─── DATA LISTING ───

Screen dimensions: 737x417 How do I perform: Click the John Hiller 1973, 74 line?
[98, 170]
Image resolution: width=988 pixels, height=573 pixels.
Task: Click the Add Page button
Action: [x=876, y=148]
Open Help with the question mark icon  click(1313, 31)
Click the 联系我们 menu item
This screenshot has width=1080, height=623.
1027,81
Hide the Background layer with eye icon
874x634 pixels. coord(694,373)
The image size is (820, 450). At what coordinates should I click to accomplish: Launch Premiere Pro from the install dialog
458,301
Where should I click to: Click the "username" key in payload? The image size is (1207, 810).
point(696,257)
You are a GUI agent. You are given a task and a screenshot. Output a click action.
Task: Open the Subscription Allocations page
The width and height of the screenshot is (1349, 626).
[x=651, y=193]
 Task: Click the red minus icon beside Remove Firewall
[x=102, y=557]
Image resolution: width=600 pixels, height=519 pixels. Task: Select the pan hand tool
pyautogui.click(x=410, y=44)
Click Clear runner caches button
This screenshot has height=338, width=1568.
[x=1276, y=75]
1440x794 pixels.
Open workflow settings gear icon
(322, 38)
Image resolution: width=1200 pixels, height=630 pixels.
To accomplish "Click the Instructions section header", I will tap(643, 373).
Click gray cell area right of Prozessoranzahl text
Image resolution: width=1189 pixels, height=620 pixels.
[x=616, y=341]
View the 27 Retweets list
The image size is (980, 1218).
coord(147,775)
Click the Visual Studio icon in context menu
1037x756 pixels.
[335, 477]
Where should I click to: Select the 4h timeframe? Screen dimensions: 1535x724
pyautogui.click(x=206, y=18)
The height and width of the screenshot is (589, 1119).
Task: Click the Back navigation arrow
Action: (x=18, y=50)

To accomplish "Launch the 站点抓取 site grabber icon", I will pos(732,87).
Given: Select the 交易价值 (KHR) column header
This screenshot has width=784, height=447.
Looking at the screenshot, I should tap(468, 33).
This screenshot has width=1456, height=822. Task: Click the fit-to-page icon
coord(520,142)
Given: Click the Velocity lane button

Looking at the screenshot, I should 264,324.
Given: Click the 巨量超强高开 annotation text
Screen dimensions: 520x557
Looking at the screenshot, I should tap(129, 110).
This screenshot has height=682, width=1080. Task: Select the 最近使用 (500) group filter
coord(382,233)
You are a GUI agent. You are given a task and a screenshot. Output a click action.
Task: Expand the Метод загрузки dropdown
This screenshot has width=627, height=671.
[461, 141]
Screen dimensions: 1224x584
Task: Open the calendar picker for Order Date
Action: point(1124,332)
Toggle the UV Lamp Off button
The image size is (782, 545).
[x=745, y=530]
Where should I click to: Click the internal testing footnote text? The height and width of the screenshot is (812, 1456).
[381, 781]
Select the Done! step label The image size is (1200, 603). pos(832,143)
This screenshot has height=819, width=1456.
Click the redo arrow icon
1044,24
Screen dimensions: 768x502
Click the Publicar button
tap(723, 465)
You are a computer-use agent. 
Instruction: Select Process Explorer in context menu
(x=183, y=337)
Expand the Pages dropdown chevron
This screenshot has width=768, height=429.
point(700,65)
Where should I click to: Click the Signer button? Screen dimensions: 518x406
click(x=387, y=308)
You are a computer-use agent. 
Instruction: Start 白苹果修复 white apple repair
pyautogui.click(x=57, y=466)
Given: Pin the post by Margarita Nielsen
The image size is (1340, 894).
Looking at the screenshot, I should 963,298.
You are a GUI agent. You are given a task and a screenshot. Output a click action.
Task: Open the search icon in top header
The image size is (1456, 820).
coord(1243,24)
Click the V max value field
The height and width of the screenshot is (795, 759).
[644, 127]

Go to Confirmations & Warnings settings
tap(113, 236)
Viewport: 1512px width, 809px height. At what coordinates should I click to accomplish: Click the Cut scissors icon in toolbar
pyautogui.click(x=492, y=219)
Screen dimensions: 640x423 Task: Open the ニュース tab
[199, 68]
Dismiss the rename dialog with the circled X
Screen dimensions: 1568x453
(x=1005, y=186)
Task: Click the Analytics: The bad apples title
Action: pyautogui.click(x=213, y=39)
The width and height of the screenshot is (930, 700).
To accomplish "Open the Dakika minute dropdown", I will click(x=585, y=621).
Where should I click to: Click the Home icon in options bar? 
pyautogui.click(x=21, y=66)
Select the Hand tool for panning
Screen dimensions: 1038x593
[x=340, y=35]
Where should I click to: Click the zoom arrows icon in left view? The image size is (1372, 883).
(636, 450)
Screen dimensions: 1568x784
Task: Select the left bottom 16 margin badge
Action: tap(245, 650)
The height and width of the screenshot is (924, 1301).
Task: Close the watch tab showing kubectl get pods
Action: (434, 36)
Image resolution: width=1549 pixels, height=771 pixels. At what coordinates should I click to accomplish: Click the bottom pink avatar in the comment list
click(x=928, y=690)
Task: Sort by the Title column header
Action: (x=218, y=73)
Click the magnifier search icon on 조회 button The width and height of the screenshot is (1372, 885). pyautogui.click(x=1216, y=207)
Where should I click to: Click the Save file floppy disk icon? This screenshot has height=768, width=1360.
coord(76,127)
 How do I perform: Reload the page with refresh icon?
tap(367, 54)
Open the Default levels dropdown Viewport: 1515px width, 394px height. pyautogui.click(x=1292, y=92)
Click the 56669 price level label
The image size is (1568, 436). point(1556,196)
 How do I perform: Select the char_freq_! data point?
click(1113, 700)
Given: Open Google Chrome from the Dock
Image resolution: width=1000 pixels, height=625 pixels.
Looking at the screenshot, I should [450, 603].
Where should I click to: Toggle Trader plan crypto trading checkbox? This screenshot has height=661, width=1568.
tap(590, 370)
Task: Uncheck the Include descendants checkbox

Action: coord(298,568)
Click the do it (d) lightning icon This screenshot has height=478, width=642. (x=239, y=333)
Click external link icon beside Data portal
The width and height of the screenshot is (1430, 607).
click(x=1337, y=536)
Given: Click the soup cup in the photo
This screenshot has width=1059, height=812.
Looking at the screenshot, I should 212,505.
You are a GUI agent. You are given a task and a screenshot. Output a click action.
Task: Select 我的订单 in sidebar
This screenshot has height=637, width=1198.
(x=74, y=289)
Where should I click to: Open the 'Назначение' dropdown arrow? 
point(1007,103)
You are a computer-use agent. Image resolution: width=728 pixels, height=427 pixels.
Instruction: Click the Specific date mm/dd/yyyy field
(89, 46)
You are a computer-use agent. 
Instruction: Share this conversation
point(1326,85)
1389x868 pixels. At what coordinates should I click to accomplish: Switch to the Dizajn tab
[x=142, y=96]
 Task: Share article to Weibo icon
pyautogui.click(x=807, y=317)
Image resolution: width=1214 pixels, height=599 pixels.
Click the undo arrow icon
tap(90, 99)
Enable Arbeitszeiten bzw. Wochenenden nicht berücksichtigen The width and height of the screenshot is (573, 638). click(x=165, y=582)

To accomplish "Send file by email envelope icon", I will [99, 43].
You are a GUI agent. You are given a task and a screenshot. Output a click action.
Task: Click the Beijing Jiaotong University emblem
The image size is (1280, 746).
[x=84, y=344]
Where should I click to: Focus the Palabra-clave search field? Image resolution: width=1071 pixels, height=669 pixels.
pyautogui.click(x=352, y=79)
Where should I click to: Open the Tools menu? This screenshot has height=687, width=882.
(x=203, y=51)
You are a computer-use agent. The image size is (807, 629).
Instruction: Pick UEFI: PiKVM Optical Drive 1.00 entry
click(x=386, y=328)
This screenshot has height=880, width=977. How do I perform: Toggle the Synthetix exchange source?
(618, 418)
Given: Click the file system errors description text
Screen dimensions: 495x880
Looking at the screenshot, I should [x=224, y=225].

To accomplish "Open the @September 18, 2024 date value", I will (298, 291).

───

- WORK INSTRUCTIONS -
Scan the entries above for the word "value", then copy every line in which it occurs.

- RESPONSE BELOW -
Click the V max value field
To accomplish "Open the @September 18, 2024 date value", I will (298, 291).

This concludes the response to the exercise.